Farkasovska et al.61 studied acacia, linden, rapeseed, sunflower and multifloral honey from Slovakia and found that in most honey samples H2O2 content correlated with their antibacterial activity, expressed as MIC. Similarly to our findings, sunflower and linden honeys exhibited the strongest antibacterial effect. While the H2O2 content of sunflower honeys showed correlation with their MIC values; linden honeys were exceptional in terms of antibacterial activity, which showed weak or no correlation with H2O2 content, depending on the bacterial strains. The outstanding inhibitory effect of linden honey has already been described in several studies, and factors other than H2O2 content were suggested as potential inhibitors of bacteria53,61,65,66,67. Few data are available regarding the level of antibacterial activity of sunflower honey, in this case the variety and geographical origin of the floral source may be an important influencing factor. Of the three Serbian honey samples studied by Đurović et al.68, sunflower honey had the second strongest antibacterial effect, which was higher than that of acacia honey, but lower than that of forest-meadow honey, with a MIC value of 12.5% against Staphylococcus aureus or Serratia marcescens bacteria. We also obtained similar results, the MIC value for P. aeruginosa was 12.5%, while for the other bacteria it was 10%. In accordance with the data published in our previous study, all Hungarian varieties of honey had an antibiofilm and bacteriostatic effect, but black locust honey and goldenrod honey showed less relevant inhibition53,54.

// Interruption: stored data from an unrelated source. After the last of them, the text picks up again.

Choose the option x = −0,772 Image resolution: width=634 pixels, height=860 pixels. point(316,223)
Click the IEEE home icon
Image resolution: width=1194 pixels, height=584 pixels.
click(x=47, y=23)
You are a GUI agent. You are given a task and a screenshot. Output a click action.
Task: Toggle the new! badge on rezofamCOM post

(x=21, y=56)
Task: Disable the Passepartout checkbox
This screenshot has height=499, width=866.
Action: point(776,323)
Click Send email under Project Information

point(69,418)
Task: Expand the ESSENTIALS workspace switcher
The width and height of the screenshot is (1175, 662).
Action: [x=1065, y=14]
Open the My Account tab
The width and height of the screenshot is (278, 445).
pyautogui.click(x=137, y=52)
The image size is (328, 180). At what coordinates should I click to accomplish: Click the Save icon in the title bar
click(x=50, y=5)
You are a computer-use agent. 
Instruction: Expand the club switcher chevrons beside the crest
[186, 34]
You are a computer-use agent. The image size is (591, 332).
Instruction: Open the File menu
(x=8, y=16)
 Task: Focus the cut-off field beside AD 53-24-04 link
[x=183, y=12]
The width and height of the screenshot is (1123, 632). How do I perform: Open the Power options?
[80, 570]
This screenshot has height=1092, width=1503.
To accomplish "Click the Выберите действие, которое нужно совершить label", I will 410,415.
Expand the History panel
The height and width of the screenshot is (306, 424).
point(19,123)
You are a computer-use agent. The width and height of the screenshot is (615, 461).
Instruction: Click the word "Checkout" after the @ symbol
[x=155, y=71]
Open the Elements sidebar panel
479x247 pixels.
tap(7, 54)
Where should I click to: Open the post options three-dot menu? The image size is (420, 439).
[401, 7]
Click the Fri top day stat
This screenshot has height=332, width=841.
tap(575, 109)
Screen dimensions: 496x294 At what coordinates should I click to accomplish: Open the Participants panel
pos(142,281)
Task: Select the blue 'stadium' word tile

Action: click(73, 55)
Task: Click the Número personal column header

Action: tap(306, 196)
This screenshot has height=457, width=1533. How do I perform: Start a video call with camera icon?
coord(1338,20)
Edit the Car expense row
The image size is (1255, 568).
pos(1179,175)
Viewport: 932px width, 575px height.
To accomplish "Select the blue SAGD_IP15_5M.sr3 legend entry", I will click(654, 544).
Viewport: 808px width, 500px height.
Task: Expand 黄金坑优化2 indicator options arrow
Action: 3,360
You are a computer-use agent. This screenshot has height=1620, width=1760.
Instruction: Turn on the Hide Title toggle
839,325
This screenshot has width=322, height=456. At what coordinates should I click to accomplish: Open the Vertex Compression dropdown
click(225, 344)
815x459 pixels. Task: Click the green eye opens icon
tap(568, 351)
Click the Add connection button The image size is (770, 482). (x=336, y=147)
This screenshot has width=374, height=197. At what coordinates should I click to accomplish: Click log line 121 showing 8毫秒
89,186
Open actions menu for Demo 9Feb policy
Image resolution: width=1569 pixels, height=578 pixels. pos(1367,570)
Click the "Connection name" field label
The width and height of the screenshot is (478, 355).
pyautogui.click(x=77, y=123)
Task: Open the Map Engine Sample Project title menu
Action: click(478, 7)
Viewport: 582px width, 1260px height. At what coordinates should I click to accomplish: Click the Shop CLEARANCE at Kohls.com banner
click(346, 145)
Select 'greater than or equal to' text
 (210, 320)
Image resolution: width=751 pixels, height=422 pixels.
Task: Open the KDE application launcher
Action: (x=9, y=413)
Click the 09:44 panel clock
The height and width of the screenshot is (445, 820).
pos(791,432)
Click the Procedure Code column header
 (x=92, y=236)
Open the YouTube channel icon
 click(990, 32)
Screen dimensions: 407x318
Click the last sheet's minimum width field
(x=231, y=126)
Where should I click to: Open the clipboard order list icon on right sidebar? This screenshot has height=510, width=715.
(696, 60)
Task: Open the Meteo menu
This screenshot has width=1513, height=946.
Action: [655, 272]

Similar to what was observed in our previous series of membrane degradation experiments53, the amount of DNA released from bacterial cells was more significant for Gram-positive S. pneumoniae than for Gram-negative P. aeruginosa bacteria after linden honey treatment. The studies of Otmani et al.69 also support the fact that Gram-positive bacteria are less resistant to honey treatments due to their structure. However, several studies have been published in which Gram-negative bacteria proved to be more sensitive68,70, including one of our previous studies54, which supports this, where we used bacterial strains that cause wound infection. Although the outer membrane of these bacteria may provide greater protection, the destruction of the lipopolysaccharide layer increases the permeability of the outer membrane, which can greatly contribute to release of the genetic material of the bacterial cell71. These different results show that the structure of the bacteria may play a smaller role in the development of resistance, rather the specific defense mechanisms of each strain are decisive. In our series of tests, we were the first to explore which concentration of linden honey is required for the degradation of the bacterial membrane, depending on the storage time. To date no other study has examined the effect of varietal honeys on the bacterial membrane as a function of storage time.

Conclusions

Honey has a strong antibacterial effect, however, in order for it to be an additional therapy to an antibiotic course, several aspects must be taken into account. Our study highlights the importance of the botanical origin of honey, as some types of honey can exert a more significant inhibitory effect, and it is also relevant that the treatment should be applied against the bacterial strains that are the most sensitive to the given honey type. In addition, our research also answered the question of how much the age of honey can influence its antibacterial effect, and to what extent the antibiofilm activity decreases depending on the storage time. Our research group was the first to investigate the antibiofilm effect of honey samples stored for different time periods, as well as one of the mechanisms behind this, bacterial membrane degradation and its kinetics. Based on our results, honeys suitable for medicinal purposes should be used as fresh as possible during the various treatments, since in this case they exert the most significant antibacterial activity.